Le choix de ce haut fonctionnaire, aux compétences économique avérées, témoigne à l'évidence de la volonté de ne pas cantonner le futur revenu universel d'activité à la seule dimension sociale. Le volet économique - et en particulier l'incitation au retour à l'emploi avec la conditionnalité de l'aide - devrait donc être très présent dans ce nouveau dispositif.

Répondre à cinq impératifs

Lors de la présentation de la "stratégie nationale de prévention et de lutte contre la pauvreté", Emmanuel Macron avait indiqué que le revenu universel d'activité viendrait "fusionner un maximum de prestations", "dont l'Etat sera entièrement responsable", tout en "associant toutes les parties prenantes" (voir notre article ci-dessous du 13 septembre 2018).

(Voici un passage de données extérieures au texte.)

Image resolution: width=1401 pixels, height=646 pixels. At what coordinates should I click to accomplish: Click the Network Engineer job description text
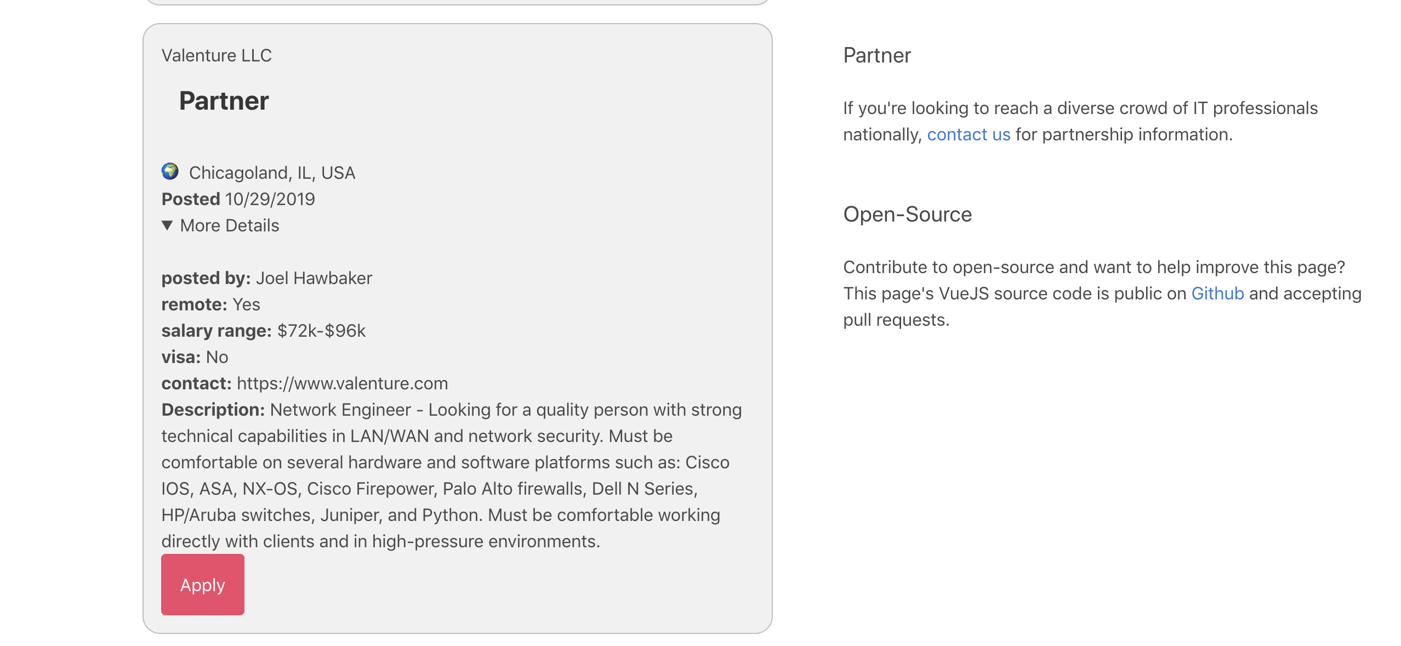[x=449, y=475]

Les prestations fusionnées devraient être - a minima - le RSA (ce qui posera à nouveau la question de sa recentralisation), la prime d'activité et les APL. Mais d'autres prestations pourraient entrer dans le champ.

Dans son communiqué, Agnès Buzyn précise que "cette réforme doit permettre de mieux répondre à cinq impératifs : l'impératif de dignité, pour permettre à ceux qui n'ont pas ou peu de revenus professionnels d'être adéquatement protégés ; l'impératif de simplicité d'accès pour lutter contre le non recours aux droits ; l'impératif de transparence pour permettre aux allocataires de prévoir l'évolution de leurs revenus et les inciter à reprendre une activité ; l'impératif d'équité pour garantir l'égalité de traitement aux personnes se trouvant dans des situations équivalentes ; enfin, l'impératif de responsabilité, autour d'un contrat d'engagement réciproque rénové entre l'Etat et les bénéficiaires, pour que chacun soit accompagné vers l'activité".

Malgré un certain nombre de points de convergence, la très probable conditionnalité du futur revenu universel d'activité (à l'image du RSA) le distingue du "revenu de base", initié par 18 départements à majorité socialiste et qui vient de faire l'objet d'une proposition de loi en vue d'en expérimenter la faisabilité (voir notre article ci-dessous du 15 janvier 2019).

En termes de calendrier, Agnès Buzyn précise, dans son communiqué, que les travaux du rapporteur devront être remis au Premier ministre avant la fin de l'année 2019. Ils seront notamment alimentés par une "concertation institutionnelle et citoyenne" qui sera lancée en avril 2019 et "permettra de définir les contours et les paramètres de la future prestation dans la perspective de la présentation d'un projet de loi en 2020" : la "loi d'émancipation sociale" évoquée par le chef de l'Etat dans son discours du 13 septembre dernier.

Références : décret n°2019-34 du 22 janvier 2019 instituant un rapporteur général à la réforme du revenu universel d'activité (Journal officiel du 23 janvier 2019) ; décret du 23 janvier 2019 portant nomination du rapporteur général à la réforme du revenu universel d'activité (Journal officiel du 24 janvier 2019).